The amount of water vapor in the atmosphere plays a fundamental role in determining the potential for precipitation in a given region. The availability of high temporal and spatial resolution of atmospheric water vapor would therefore seem to allow for better precipitation predictions.
The continued increase in the number of ground-based GPS stations coupled with recent advances in GPS-Meteorology software is now making it possible to obtain water vapor observations with spatial and temporal resolution sufficient for operational forecasting. This is particularly true in the U.S. southwest where there are extensive deployments of mesonets and other earth monitoring networks. The domain of interest in this paper is the Dallas Fort Worth (DFW) Metroplex region where the Texas Department of Transportation (TxDOT) operates some 44 high-quality, dual-frequency GPS CORS (continuously operating reference stations). While these are not specifically operated for GPS-met, the raw pseudo-range and carrier phase data they provide is of sufficient quality that we are able to process it (using ASOS met data, the GAMIT GPS processing software, and standard geospatial interpolation algorithms) to generate, with a 30-minute update rate, the Integrated Precipitable Water (IPW) field as it evolves over the DFW region.
A superposition of reflectivity data from the Fort Worth (FWS) NEXRAD radar over the IPW field shows clear correlation between weather radar reflectivity and IPW. In general, an advecting IPW field (which is a measure of the total amount of water vapor in the atmosphere which could possibly fall as precipitation) is shortly followed by an advecting reflectivity field (a proxy for precipitation rate). Motivated by these observable patterns, our goal is to develop a machine-learning algorithm to extract the temporal and spatial correlations between IPW fields and radar reflectivity fields to generate 1-2 hour nowcasts of the reflectivity (precipitation) field.

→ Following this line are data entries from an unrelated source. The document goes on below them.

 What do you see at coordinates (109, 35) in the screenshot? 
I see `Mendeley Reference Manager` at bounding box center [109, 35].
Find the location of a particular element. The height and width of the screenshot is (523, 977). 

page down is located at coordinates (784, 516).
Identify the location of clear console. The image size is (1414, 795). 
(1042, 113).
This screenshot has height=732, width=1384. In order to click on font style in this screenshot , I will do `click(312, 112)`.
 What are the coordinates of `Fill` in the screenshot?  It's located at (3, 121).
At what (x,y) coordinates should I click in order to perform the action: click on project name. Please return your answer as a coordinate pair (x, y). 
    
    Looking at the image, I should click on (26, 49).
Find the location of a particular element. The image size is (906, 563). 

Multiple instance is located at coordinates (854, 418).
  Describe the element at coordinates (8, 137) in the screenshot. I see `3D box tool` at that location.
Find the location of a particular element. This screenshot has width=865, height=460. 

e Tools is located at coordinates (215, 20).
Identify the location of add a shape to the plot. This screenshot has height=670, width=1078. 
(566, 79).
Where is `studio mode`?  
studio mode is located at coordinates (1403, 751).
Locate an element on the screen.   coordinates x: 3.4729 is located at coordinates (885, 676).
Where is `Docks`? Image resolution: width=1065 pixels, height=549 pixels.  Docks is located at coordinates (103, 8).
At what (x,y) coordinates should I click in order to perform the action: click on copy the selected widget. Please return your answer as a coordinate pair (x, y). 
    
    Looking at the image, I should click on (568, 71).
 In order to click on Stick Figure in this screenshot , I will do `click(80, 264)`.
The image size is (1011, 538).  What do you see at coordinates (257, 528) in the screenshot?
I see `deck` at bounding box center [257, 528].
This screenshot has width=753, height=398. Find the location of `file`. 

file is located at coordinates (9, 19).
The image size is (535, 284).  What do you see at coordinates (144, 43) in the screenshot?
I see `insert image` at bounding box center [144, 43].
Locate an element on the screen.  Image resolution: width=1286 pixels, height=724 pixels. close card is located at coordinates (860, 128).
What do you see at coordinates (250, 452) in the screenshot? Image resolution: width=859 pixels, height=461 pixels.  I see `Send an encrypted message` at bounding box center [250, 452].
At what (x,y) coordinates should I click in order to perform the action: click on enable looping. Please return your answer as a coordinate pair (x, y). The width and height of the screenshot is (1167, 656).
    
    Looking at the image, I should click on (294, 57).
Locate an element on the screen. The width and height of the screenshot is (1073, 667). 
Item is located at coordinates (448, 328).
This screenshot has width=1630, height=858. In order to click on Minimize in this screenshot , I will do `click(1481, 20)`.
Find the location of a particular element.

We propose to use an ensemble of machine learning classifiers stacked together. This will be a two stage process. The first classifier will train the current time step of IPW fields with current time step of reflectivity fields. Classifiers such as random forests and logistic regression will be used for this step. The second step will train the sequence of outputs generated to the reflectivity field shifted an hour in advance. The probabilistic prediction for precipitation will be evaluated with the area under the ROC (Receiver Operation Characteristics) curve. Optimal hyper parameter and classifier selection will be based on a K-Fold cross validation technique using the area under the curve metric.